There’s something charming about talking to two developers who don’t know that they made a good game. When they released the trailer for the game, they were surprised it got so much attention. When they released a demo of the game to press, they weren’t confident about the praises being heaped upon them.
It’s been a little overwhelming. We weren’t expecting this sort of response. I’ve been working under a rock for the last year and a half. At this point I’m sick of the game and I was certain it was garbage.
It’s a sentiment shared by a lot of developers we talk with that haven’t reached critical appeal. When the brothers recollect the number of games they’ve worked on together they remember a lot of Flash games that were fun to make, but not commercially viable. But their not strangers to game development: Kenny worked for Capcom Mobile and Teddy was Lead Designer on Guacamelee! However, they consider Rogue Legacy their first big commercial release as Cellar Door Games.

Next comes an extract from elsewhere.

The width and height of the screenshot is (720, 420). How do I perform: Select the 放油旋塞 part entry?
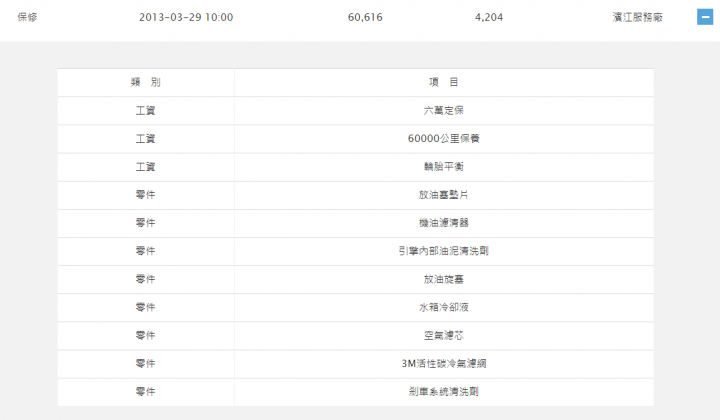tap(443, 278)
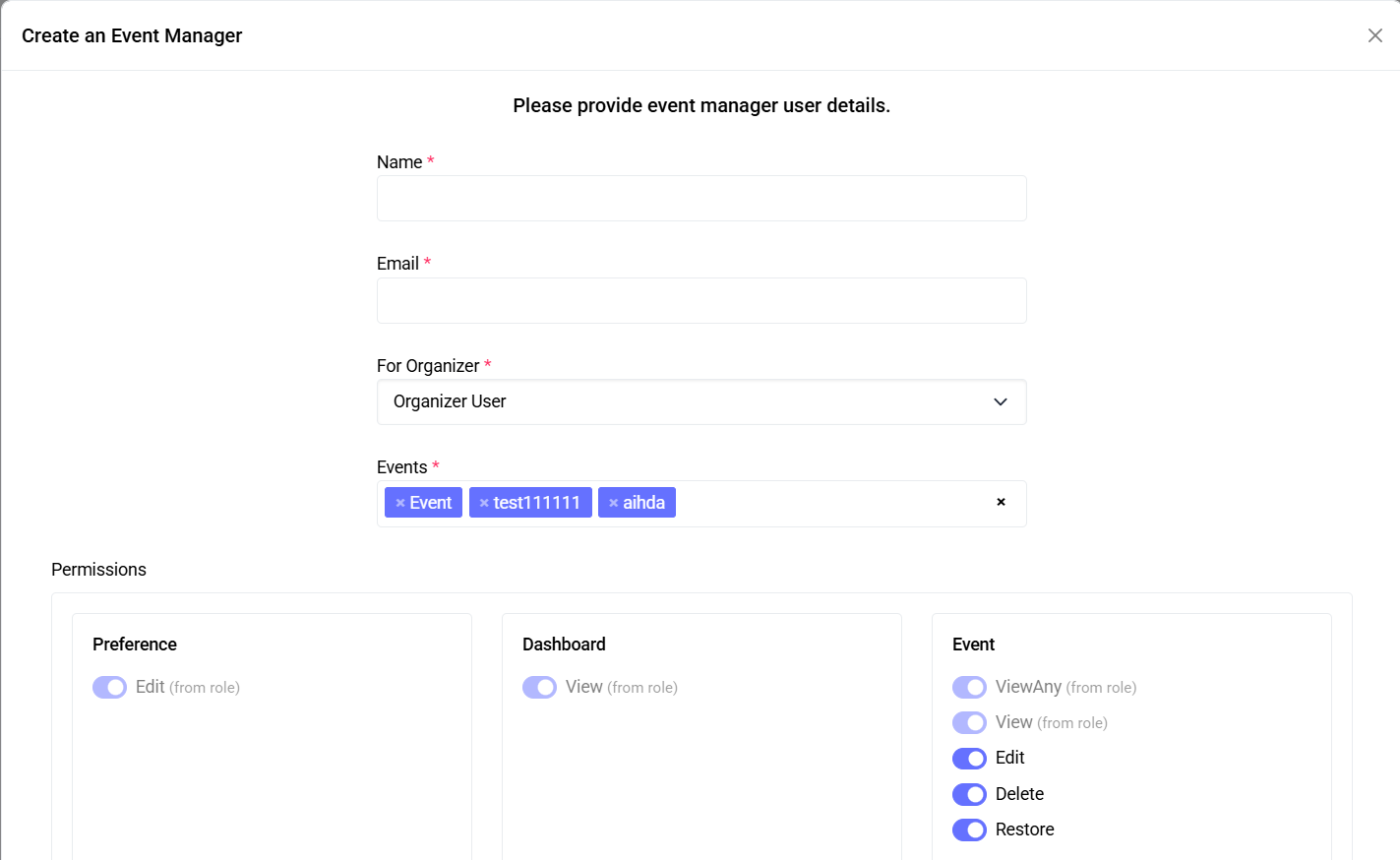Remove the "aihda" event tag

(615, 502)
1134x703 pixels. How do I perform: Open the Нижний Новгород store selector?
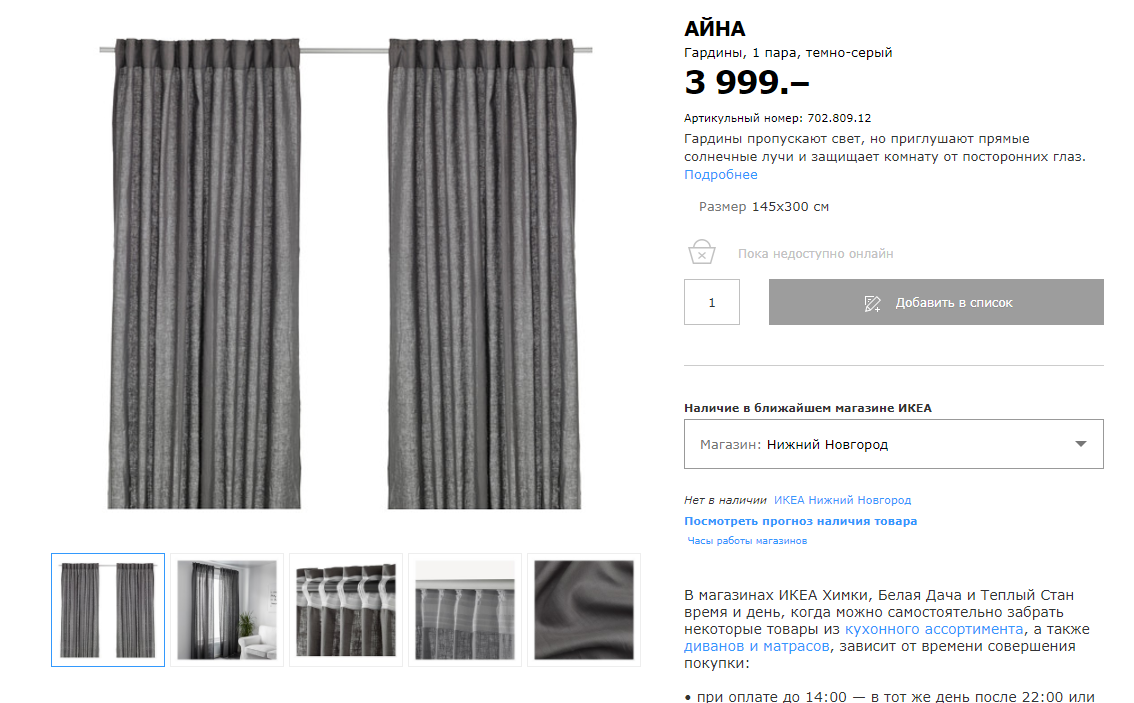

Rogue Legacy is described as a rogue-”lite” and is certainly not as punishing as a lot of rogue-like games. While dying in a lot of games is trying for many players, the legacy mechanic in their game makes each life unique and funny. The child you choose to avenge your death may have tourettes, irritable bowels, or have some form of gigantism creating a lot of interesting flair for your next play through.

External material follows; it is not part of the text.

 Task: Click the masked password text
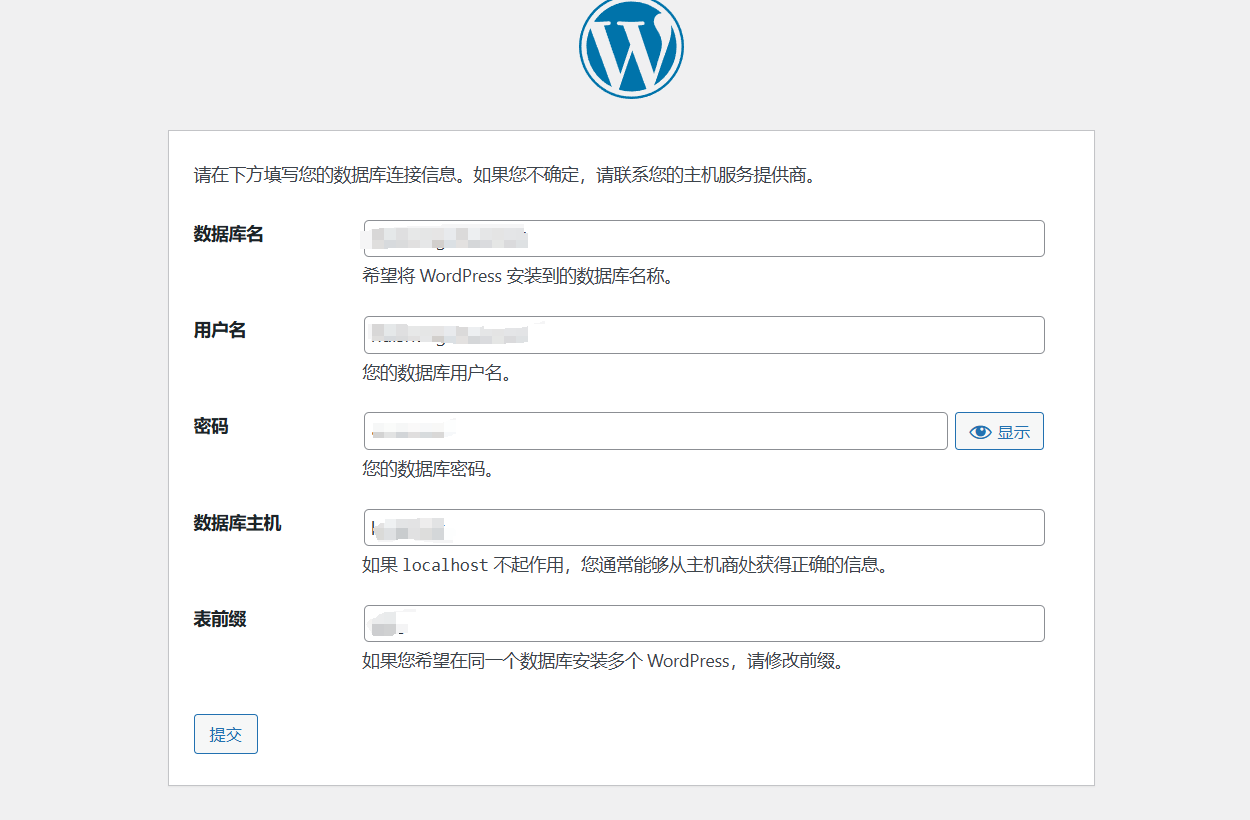410,430
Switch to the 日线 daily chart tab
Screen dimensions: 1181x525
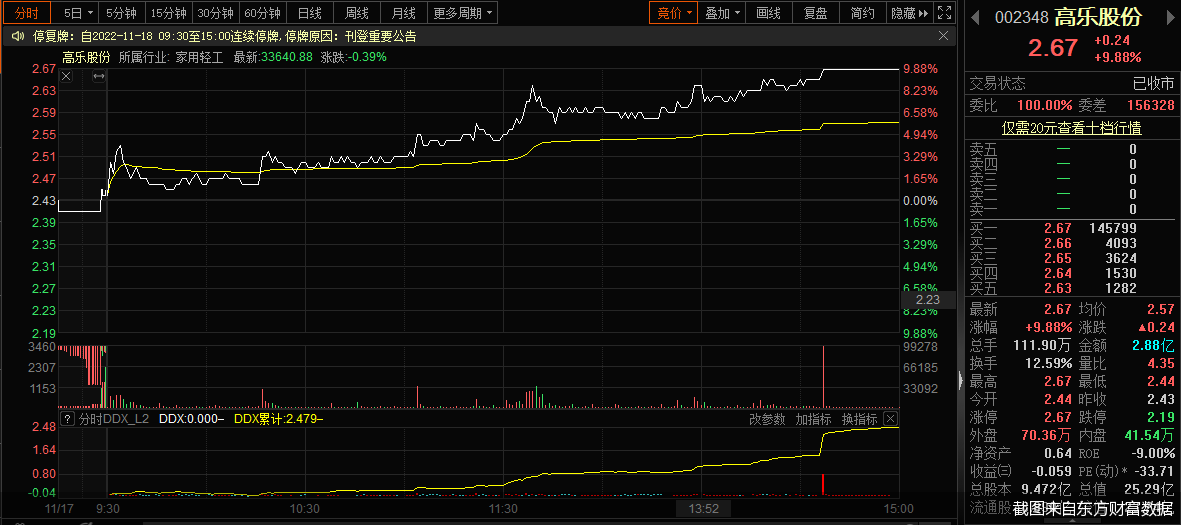[x=310, y=13]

We like to take genres and twist them.
The legacy mechanic along with unlocking upgrades to your castle, a massive skill tree, equipment and magic makes the game much more forgiving than other rogue-likes. You’re going to die, your children will have some problems, but you won’t be able to put the controller down.
The brothers recognized the rogue-like mechanics in one of their favorite games, Demon’s Souls. It became an inspiration for their game as they described wanting to make something similar: a 2D Cartoony Demon’s Souls. When they started looking for artists, Glauber Kotaki had the exact style they wanted. The soundtrack from Gordon McGladdery and Judson Cowan (Tettix) is also fantastic. Although, we’ll still play a few sessions with the jazz music they originally were considering.
Kenny and Teddy were a lot of fun to talk with about their history making games together, design docs, memes, Denny’s, and another entry in our unofficial poll on poutine.
This interview was recorded on May 12, 2013. Prior to being Greenlit on Steam or an announced release date.